◆ Directions for this task
Copy out, from the entries below, each line that holds the string "computer".

------

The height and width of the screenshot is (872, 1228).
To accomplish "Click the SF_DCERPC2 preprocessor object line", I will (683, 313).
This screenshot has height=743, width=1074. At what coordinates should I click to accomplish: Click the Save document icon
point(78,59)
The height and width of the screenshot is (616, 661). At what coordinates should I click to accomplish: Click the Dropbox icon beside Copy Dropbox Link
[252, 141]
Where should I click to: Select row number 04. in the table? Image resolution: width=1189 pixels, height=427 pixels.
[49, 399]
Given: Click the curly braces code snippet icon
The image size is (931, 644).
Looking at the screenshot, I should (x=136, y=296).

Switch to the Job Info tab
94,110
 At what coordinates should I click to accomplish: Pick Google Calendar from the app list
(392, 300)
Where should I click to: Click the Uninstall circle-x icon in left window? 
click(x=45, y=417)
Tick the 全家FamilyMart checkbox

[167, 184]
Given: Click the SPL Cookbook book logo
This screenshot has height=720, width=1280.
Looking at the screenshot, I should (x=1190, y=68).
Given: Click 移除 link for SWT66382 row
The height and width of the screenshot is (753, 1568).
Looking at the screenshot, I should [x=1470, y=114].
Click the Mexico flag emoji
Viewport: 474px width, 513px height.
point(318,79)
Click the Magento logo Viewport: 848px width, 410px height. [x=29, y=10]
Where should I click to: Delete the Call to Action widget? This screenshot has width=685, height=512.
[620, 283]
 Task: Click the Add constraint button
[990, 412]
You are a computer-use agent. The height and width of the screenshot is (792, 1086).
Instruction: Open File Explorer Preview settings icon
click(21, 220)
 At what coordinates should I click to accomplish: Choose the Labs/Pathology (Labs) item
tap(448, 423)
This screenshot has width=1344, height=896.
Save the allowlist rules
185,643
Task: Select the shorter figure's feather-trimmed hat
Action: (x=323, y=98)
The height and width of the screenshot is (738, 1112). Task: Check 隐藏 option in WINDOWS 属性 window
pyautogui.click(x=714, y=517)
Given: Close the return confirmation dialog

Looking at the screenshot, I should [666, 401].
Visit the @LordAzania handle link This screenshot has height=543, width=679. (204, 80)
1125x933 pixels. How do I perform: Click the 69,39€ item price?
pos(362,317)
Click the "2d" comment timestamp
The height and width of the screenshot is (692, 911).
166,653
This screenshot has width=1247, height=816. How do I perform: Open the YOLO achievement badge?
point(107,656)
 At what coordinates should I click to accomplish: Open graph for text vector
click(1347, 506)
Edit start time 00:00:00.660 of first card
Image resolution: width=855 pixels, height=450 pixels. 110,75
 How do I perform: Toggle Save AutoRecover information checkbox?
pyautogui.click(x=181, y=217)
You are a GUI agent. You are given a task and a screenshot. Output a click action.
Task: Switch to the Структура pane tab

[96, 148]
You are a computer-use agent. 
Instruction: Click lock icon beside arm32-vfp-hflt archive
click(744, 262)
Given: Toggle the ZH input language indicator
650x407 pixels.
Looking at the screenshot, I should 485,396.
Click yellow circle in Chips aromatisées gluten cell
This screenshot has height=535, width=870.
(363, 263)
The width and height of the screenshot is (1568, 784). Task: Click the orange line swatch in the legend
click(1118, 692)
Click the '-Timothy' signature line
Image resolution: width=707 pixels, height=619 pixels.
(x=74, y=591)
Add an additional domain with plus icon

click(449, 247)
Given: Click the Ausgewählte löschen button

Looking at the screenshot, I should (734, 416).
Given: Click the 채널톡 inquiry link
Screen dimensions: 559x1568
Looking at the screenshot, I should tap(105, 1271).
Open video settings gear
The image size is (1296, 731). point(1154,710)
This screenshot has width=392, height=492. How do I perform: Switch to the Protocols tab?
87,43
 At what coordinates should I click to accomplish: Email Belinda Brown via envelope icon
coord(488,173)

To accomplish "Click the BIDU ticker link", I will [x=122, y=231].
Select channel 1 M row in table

------

◆ Answer box
You are a computer-use agent. The height and width of the screenshot is (792, 1086).
You are a computer-use agent. 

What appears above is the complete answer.